Witam.
Panowie, sytuacja niecodzienna
Wymienialem ogranicznik drzwi pare dni temu... zapewne coś spadło z zamka od strony kierowcy, albo jakaś sprężynka wyskoczyła czy cuś...
Niemoge otworzyć drzwi kierowcy, ani z centralnego zamka ani z kluczyka...
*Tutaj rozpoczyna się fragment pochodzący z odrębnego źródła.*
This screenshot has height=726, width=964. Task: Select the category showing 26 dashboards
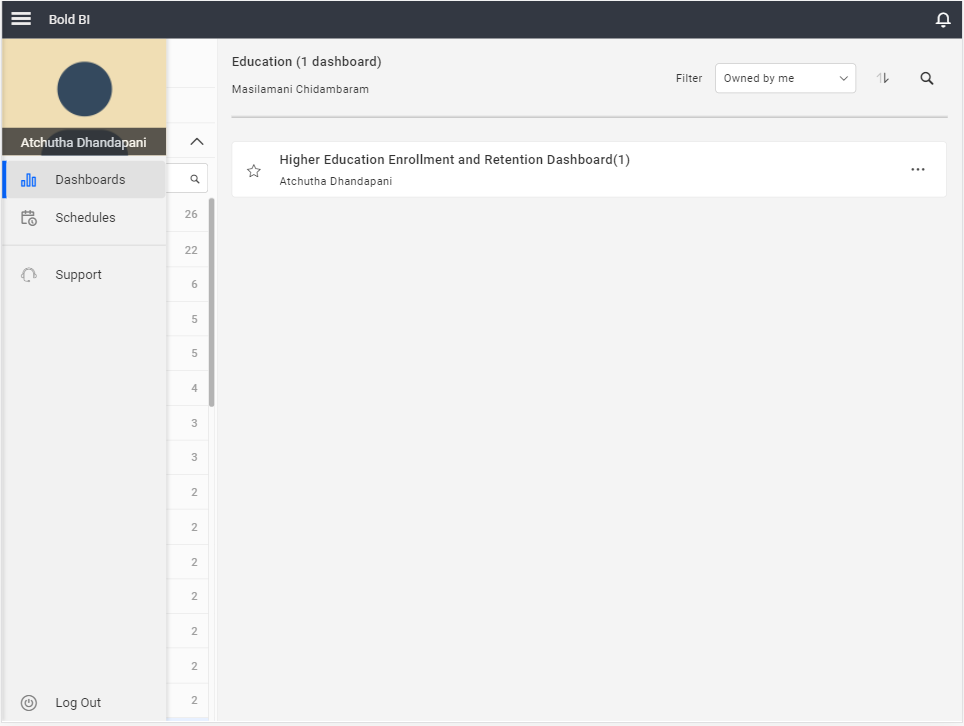pyautogui.click(x=189, y=214)
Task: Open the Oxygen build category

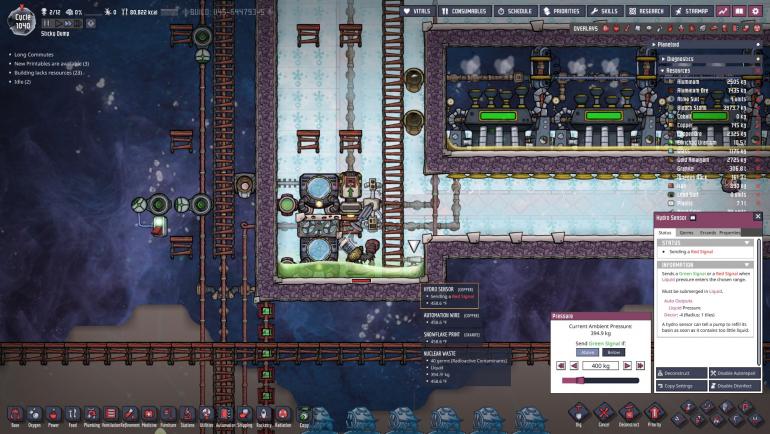Action: 37,415
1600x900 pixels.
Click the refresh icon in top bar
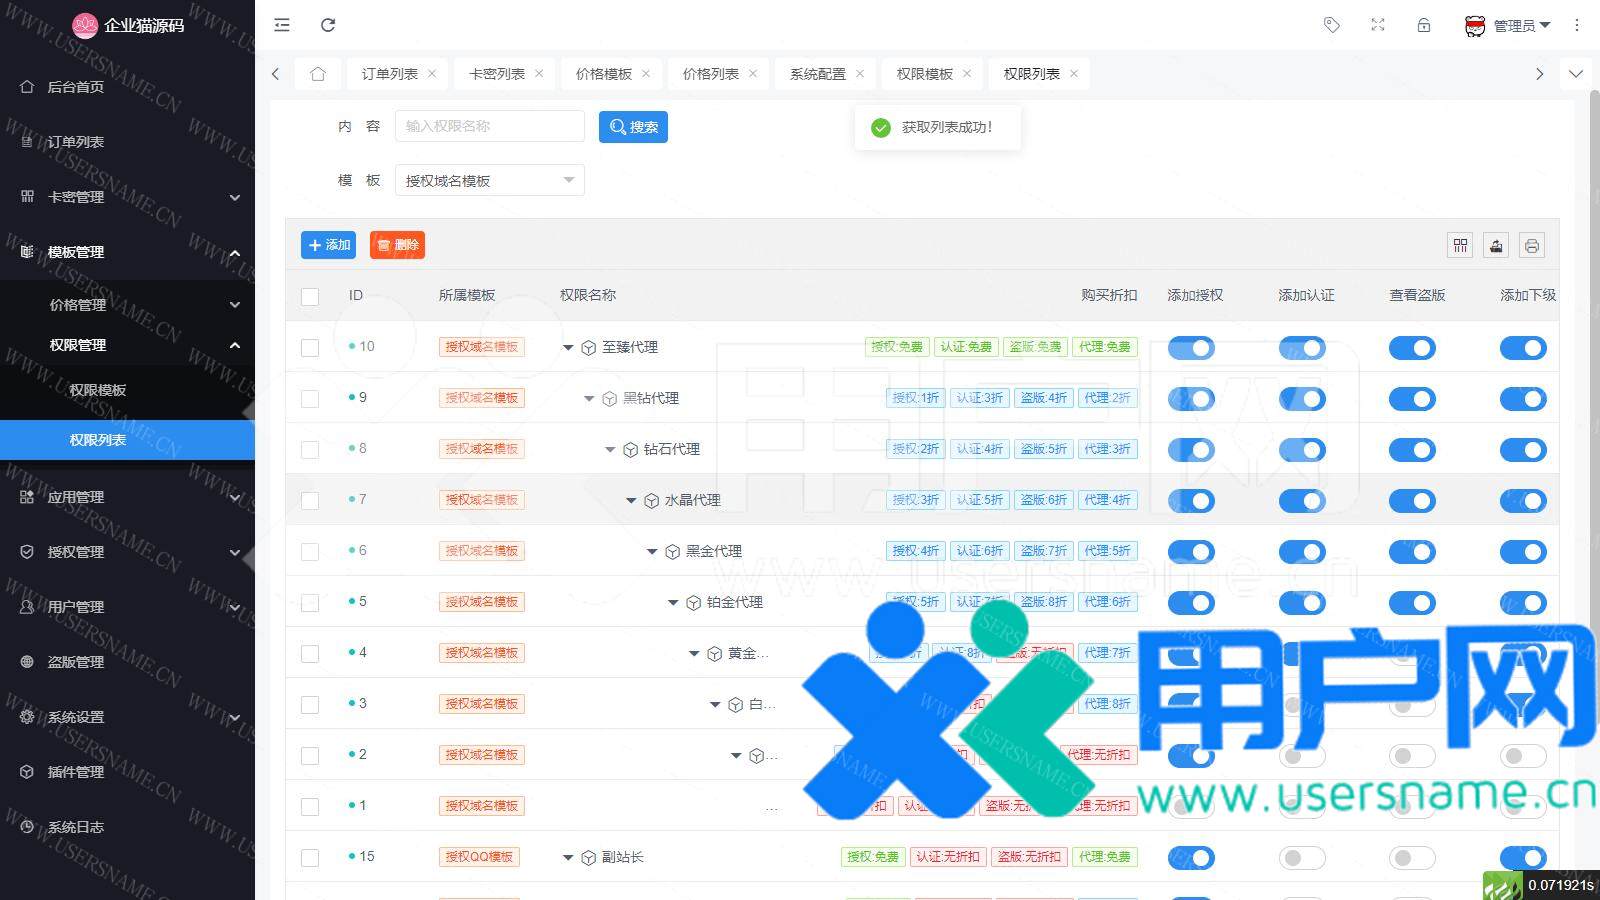(x=327, y=25)
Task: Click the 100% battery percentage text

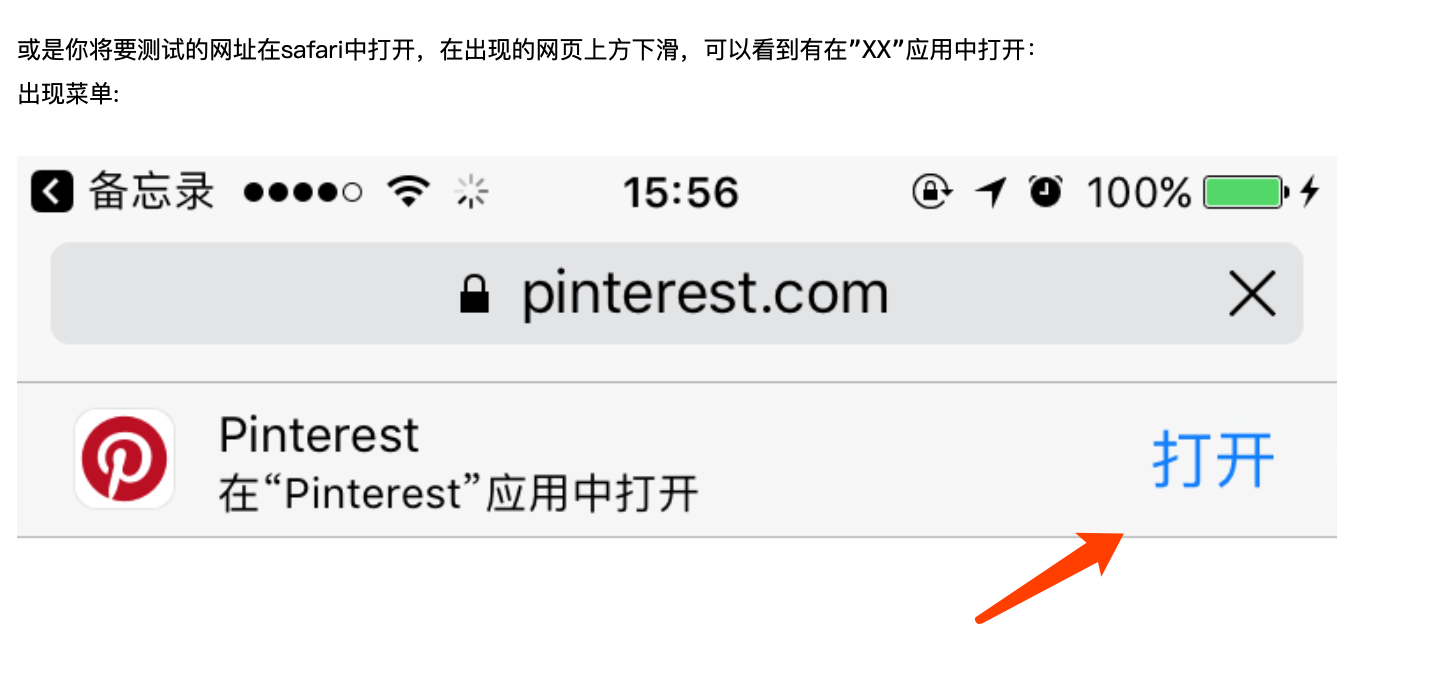Action: [1139, 192]
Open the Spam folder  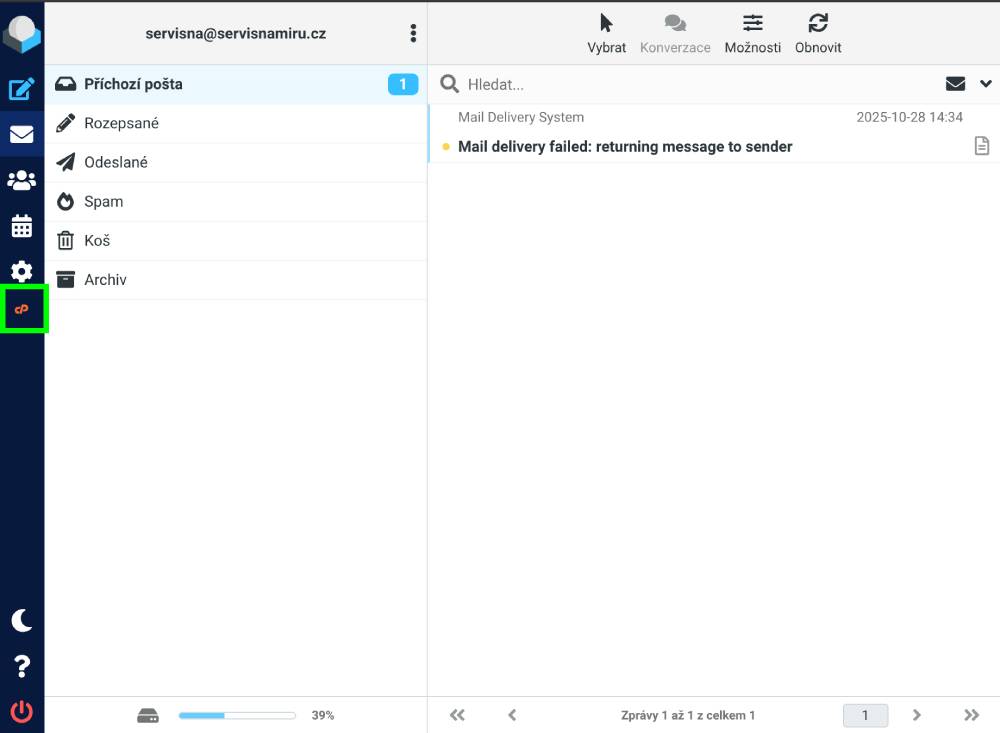click(103, 201)
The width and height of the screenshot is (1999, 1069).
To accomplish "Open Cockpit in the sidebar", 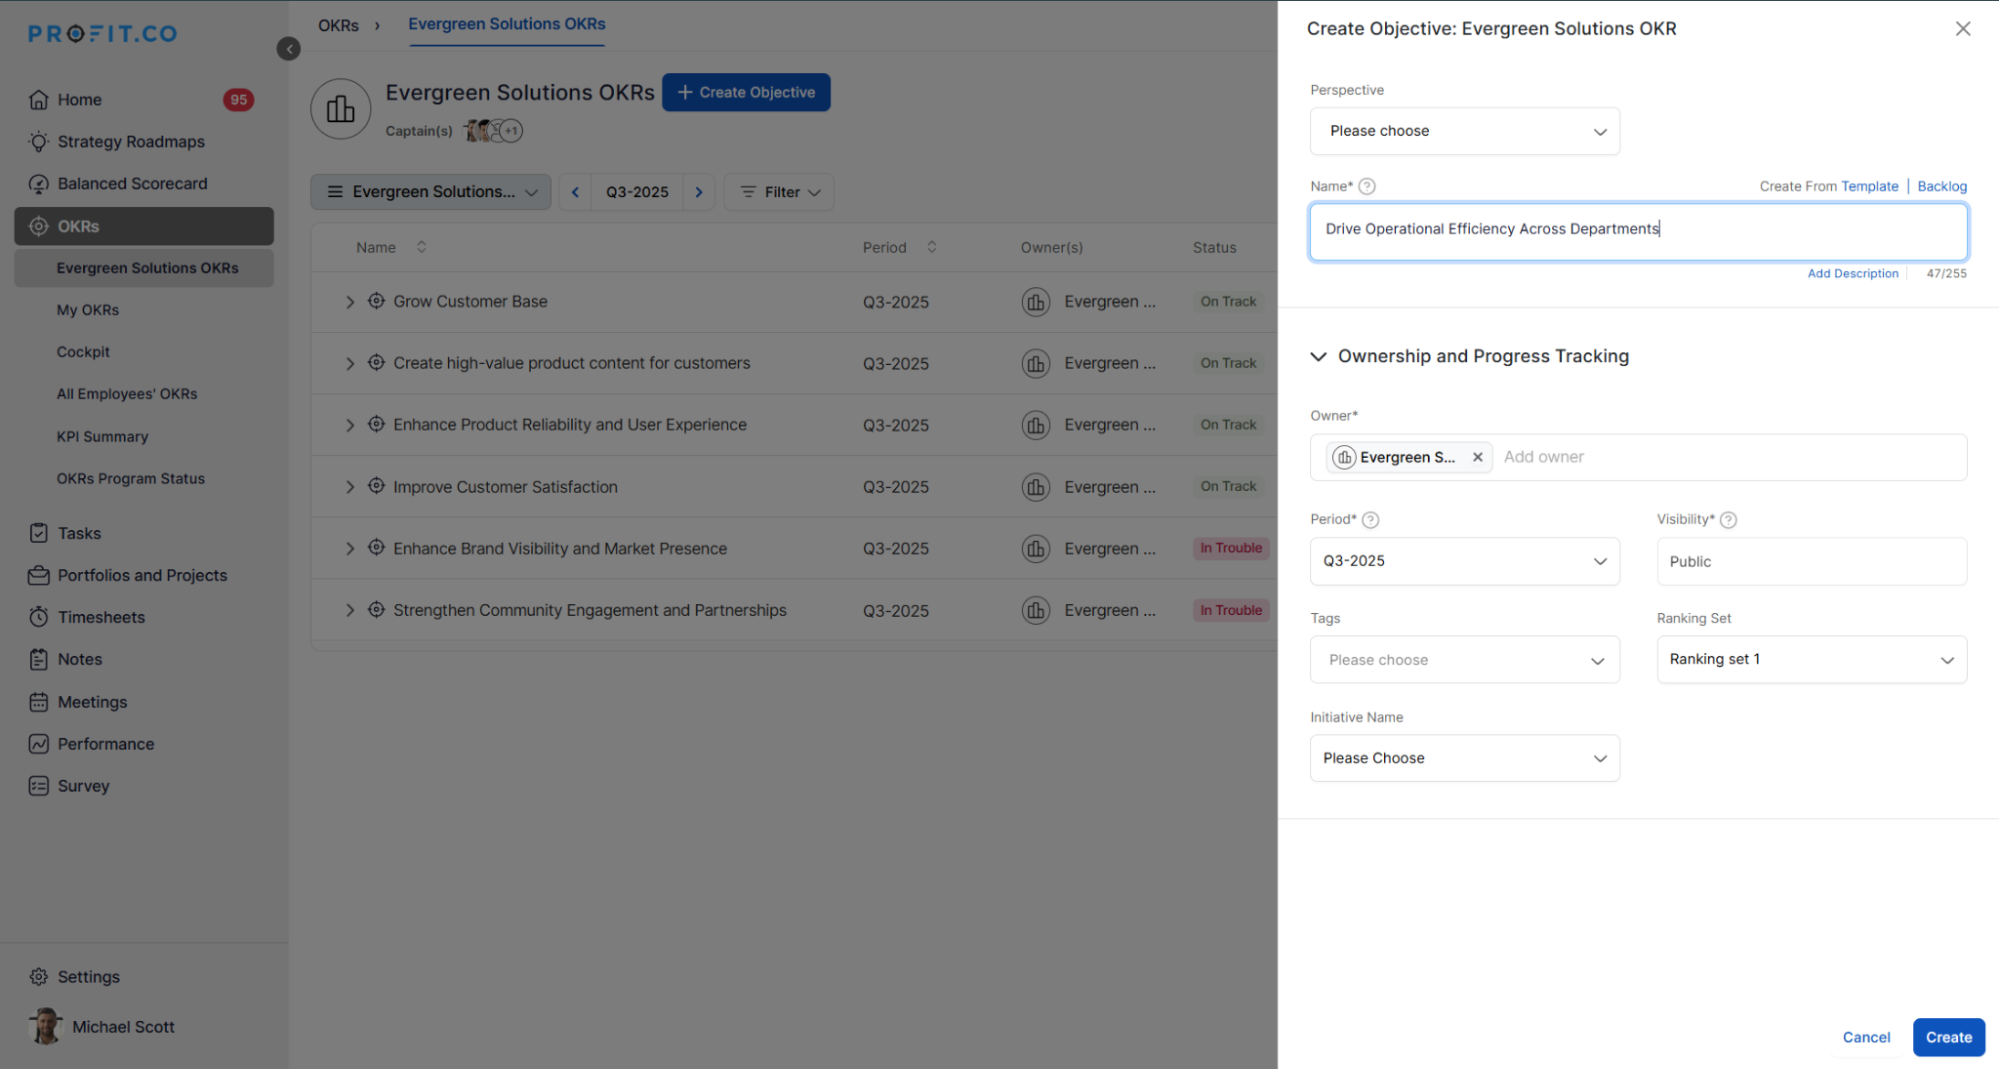I will [83, 352].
Gdy otwieram z klucza albo z pilota to słychać, że coś tam przeskakuje, ale ten rygiel nie podnosi się do góry... próbowałem go śrubokrętem ale również to nic niedało i nie chcą się drzwi otworzyć.... z klamki tam samo... coś się zjebało

Ściąglem tapicere drzwi, i stad moje pytanie, co tam trzeba podłubać by otworzyć te drzwi? Ma ktoś jakiś schemat itd? bo od godziny tam grzebie i nic... do pracy wychodziłem przez.... okno
Do auta moge się dostac od strony pasażera, ale drzwi kierowcy są zamknięte... i samo ściagnięcie tapicery zajeło troche czasu, i teraz musze te drzwi otworzyć i zamek wymontować.
Odrazu mówie, żę nie chodzi o żadne przekaźniki napewno, bo zamykanie od środka i z pilota działa, tylko drzwi się nie otwierają jedne i problem tyczy się samej wkładki zamka...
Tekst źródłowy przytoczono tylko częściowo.